Reproduce verbatim the stretch of the material from the line containing "Task: Mark the word 壮观" through the end of the material, both ends included.

- **Element and text position data**
•••••

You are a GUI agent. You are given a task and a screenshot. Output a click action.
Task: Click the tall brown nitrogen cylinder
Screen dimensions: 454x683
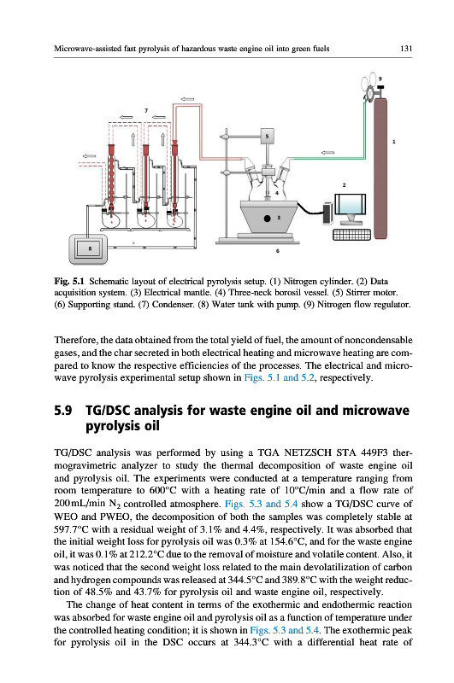(x=380, y=168)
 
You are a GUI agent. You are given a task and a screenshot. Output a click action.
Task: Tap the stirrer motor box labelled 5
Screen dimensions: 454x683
(x=267, y=137)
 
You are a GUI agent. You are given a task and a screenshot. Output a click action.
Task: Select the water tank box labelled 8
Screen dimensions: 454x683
(x=88, y=249)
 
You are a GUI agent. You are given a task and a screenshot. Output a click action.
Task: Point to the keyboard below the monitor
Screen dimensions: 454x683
(x=351, y=235)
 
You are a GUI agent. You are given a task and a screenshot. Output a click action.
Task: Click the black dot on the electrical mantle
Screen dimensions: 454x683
(x=267, y=219)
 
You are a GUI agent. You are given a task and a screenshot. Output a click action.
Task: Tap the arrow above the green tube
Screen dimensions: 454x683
(x=327, y=153)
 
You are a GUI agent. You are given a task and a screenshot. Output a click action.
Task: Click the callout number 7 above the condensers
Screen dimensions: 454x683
(x=146, y=111)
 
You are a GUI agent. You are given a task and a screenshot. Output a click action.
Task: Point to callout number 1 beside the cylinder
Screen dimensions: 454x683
(x=394, y=141)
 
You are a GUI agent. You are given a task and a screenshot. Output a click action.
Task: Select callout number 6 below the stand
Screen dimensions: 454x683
(x=278, y=251)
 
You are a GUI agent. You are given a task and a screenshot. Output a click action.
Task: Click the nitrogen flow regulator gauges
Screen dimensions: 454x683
(x=370, y=84)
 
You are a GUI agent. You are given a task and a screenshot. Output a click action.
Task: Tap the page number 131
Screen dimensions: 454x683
(x=405, y=49)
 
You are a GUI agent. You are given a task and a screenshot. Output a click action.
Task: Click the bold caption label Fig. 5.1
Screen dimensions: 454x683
(x=69, y=281)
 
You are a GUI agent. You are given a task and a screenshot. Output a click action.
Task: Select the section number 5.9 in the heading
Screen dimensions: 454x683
(x=62, y=411)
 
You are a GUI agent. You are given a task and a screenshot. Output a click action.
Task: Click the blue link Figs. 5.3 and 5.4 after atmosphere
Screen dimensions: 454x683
(x=262, y=504)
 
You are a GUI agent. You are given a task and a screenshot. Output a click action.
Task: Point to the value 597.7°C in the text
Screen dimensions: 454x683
(x=72, y=529)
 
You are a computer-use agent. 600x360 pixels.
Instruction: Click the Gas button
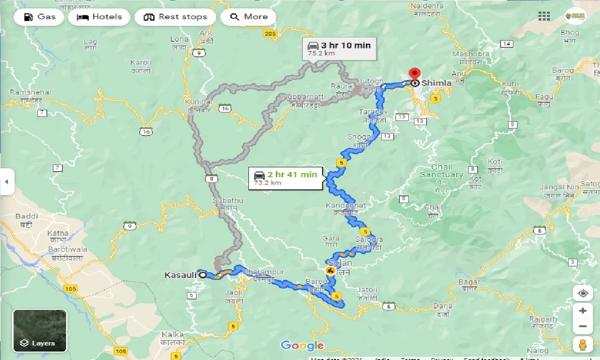(x=38, y=17)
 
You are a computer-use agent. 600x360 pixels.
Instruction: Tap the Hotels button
(x=99, y=17)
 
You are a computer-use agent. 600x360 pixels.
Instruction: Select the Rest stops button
(x=175, y=17)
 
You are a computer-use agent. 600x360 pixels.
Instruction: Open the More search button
(x=248, y=17)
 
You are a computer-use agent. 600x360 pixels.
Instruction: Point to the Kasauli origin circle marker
(x=202, y=275)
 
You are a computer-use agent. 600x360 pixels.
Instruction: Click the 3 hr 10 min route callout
(x=339, y=48)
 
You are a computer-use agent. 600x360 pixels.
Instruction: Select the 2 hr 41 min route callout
(x=285, y=178)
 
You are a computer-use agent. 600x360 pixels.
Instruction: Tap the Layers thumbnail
(x=40, y=330)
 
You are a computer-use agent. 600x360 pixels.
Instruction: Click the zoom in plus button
(x=583, y=311)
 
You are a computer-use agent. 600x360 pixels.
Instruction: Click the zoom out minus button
(x=583, y=326)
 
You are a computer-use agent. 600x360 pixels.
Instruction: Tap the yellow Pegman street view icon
(x=583, y=344)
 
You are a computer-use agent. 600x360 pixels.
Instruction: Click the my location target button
(x=583, y=293)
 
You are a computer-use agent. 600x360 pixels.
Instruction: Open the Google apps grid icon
(x=544, y=16)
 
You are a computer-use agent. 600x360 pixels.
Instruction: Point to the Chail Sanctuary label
(x=442, y=171)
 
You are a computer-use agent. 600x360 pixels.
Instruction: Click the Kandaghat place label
(x=346, y=206)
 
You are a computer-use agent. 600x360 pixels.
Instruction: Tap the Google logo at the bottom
(x=302, y=346)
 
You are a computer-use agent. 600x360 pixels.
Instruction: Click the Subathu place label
(x=228, y=201)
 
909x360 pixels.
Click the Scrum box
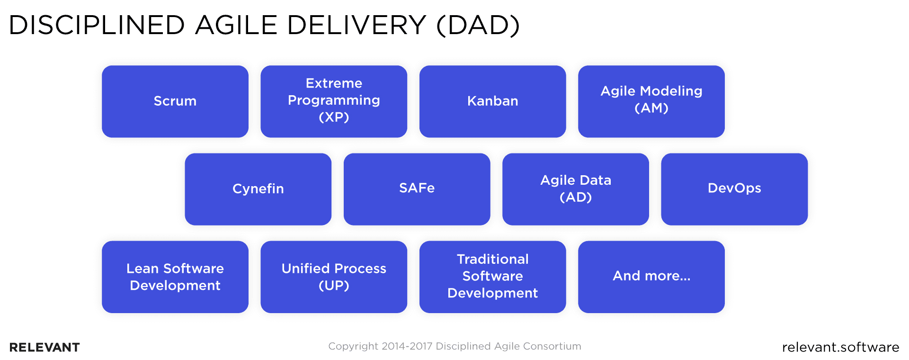coord(175,101)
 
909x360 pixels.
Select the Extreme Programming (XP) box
coord(334,101)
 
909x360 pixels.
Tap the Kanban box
coord(492,101)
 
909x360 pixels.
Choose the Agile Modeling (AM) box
coord(651,101)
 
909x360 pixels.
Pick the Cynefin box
coord(258,189)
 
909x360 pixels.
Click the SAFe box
coord(417,189)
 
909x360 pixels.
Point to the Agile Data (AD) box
coord(575,189)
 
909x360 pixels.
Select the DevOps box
coord(734,189)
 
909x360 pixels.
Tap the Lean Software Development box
coord(175,277)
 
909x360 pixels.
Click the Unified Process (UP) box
coord(334,277)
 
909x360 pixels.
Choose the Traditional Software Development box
coord(492,277)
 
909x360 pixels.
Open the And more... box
coord(651,277)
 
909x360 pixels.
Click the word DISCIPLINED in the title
coord(97,25)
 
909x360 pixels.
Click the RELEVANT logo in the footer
coord(45,347)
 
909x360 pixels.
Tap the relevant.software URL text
coord(840,347)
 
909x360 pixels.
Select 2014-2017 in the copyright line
coord(407,346)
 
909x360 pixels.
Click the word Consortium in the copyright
coord(553,346)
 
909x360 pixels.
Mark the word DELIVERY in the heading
coord(356,25)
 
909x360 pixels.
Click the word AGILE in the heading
coord(236,25)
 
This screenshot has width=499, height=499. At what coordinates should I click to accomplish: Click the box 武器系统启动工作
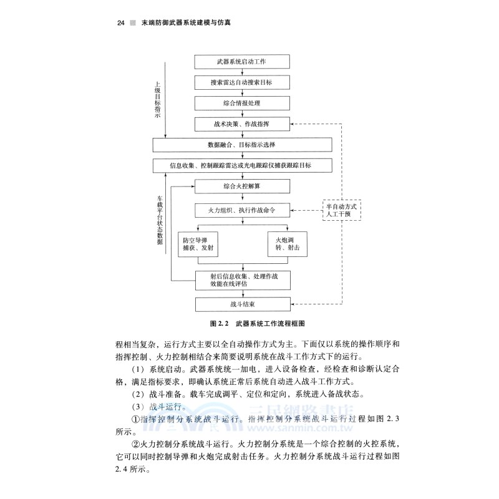pos(243,62)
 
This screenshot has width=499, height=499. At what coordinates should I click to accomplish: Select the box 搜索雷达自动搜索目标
pos(243,82)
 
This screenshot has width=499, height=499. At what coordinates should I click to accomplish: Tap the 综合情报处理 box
pos(243,103)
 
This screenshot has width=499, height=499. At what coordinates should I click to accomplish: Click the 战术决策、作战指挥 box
pos(243,124)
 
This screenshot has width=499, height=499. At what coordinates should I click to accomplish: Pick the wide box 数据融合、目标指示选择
pos(243,145)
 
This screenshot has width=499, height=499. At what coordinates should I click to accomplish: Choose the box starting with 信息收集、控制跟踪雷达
pos(243,165)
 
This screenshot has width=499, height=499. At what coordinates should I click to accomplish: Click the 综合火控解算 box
pos(243,186)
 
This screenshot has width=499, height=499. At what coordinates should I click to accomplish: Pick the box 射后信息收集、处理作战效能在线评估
pos(243,279)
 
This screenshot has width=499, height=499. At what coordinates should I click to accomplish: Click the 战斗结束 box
pos(243,304)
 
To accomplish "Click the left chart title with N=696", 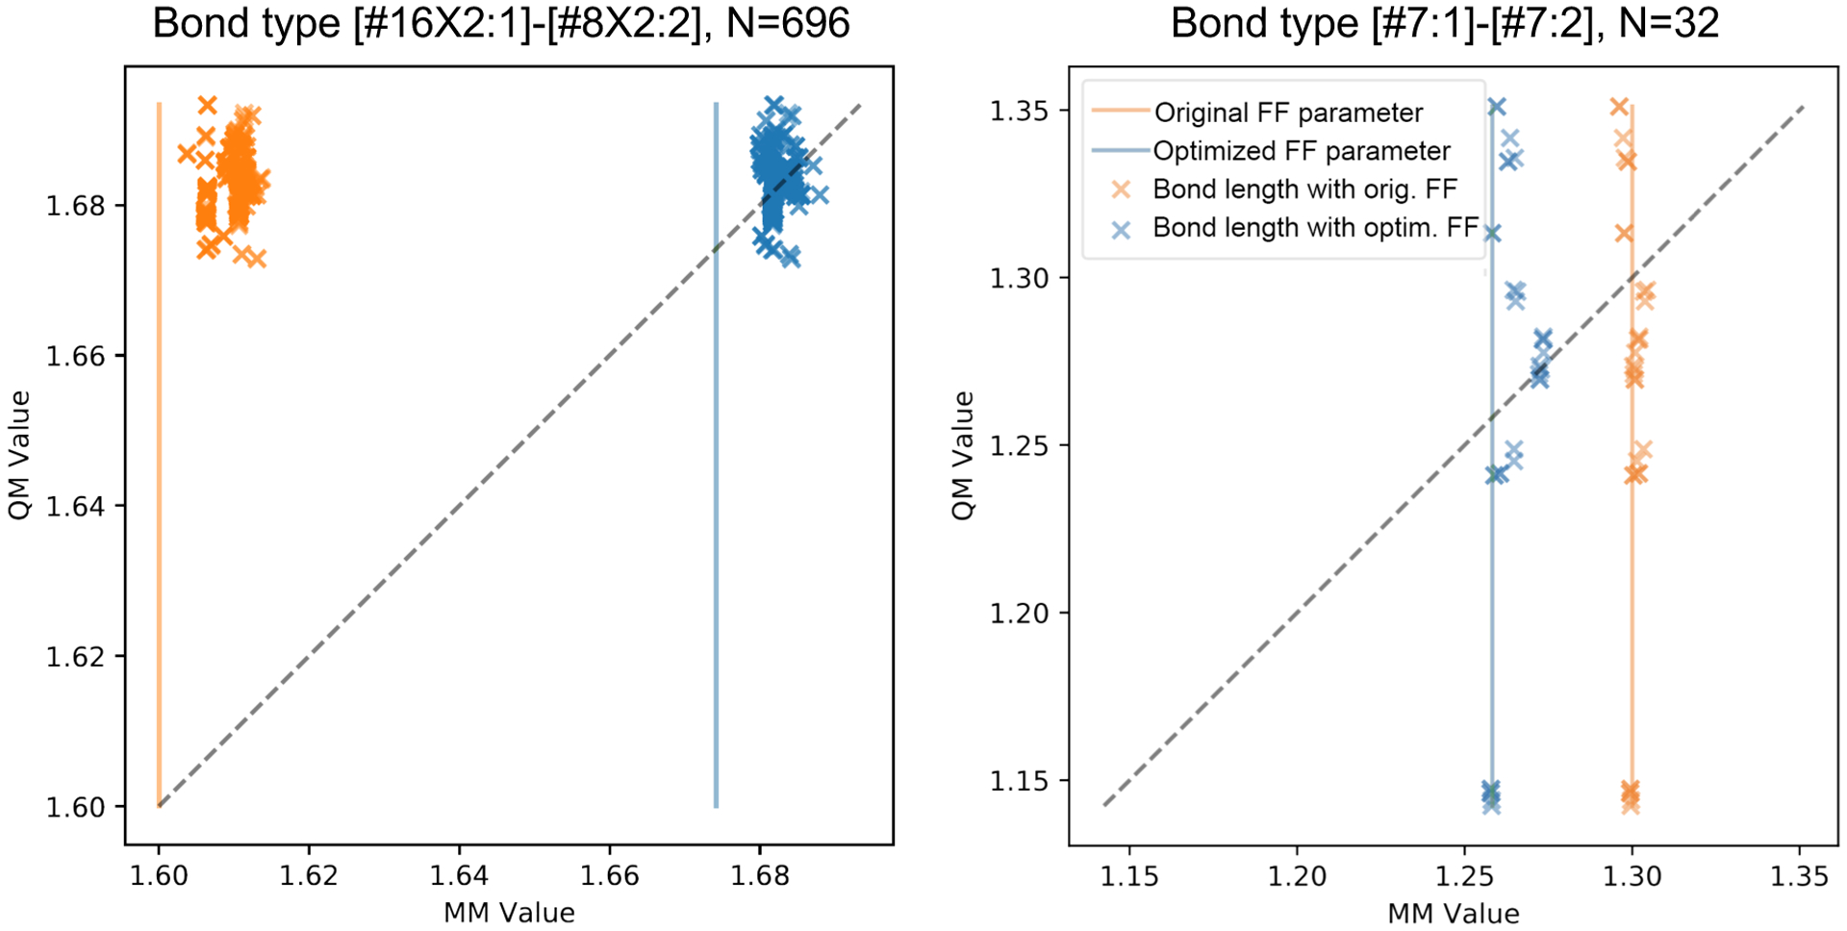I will (x=501, y=23).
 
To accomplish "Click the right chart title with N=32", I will (x=1444, y=23).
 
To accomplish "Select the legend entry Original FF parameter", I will (x=1288, y=113).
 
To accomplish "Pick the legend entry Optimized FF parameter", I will (x=1302, y=151).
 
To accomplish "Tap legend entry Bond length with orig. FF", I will (x=1304, y=189).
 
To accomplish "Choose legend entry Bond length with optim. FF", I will (x=1315, y=228).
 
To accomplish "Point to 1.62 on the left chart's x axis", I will (x=309, y=876).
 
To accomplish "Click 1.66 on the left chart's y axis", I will (x=76, y=357).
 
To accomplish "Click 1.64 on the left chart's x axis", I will (x=459, y=876).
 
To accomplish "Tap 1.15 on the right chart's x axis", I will (x=1129, y=876).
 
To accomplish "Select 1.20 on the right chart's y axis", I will (x=1020, y=614).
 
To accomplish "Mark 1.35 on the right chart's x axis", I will (x=1800, y=876).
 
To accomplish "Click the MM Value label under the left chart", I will (x=509, y=913).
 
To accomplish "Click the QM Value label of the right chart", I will (x=963, y=456).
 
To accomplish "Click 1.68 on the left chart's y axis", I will (x=76, y=206).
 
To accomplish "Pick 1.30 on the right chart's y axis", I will (x=1020, y=278).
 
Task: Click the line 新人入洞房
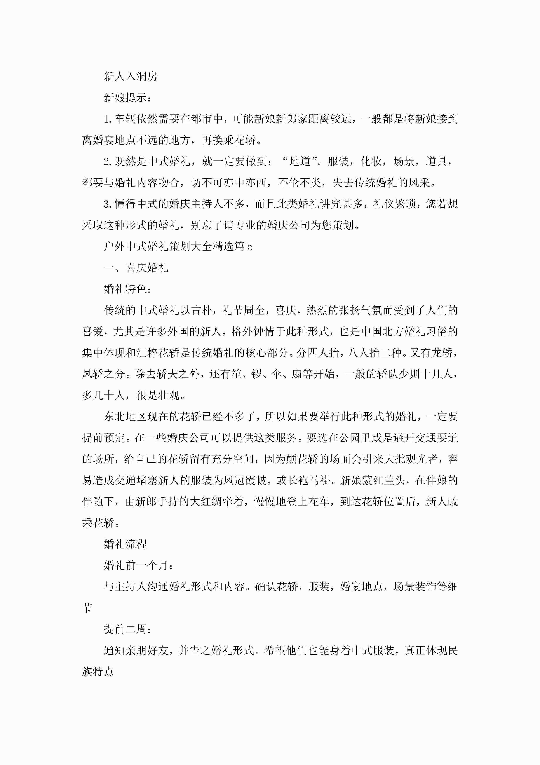coord(130,77)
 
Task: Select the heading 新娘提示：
coord(127,98)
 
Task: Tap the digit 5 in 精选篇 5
coord(250,247)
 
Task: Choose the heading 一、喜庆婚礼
coord(136,268)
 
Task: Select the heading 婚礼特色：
coord(127,289)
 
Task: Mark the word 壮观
coord(169,396)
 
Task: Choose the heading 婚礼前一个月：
coord(138,565)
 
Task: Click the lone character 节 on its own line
coord(87,608)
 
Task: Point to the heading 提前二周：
coord(127,629)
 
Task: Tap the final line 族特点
coord(98,672)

•••••

- **Reply to the task**
Task: Mark the word 壮观
coord(169,396)
 
Task: Choose the heading 婚礼前一个月：
coord(138,565)
 
Task: Click the lone character 节 on its own line
coord(87,608)
 
Task: Point to the heading 提前二周：
coord(127,629)
 
Task: Tap the final line 族特点
coord(98,672)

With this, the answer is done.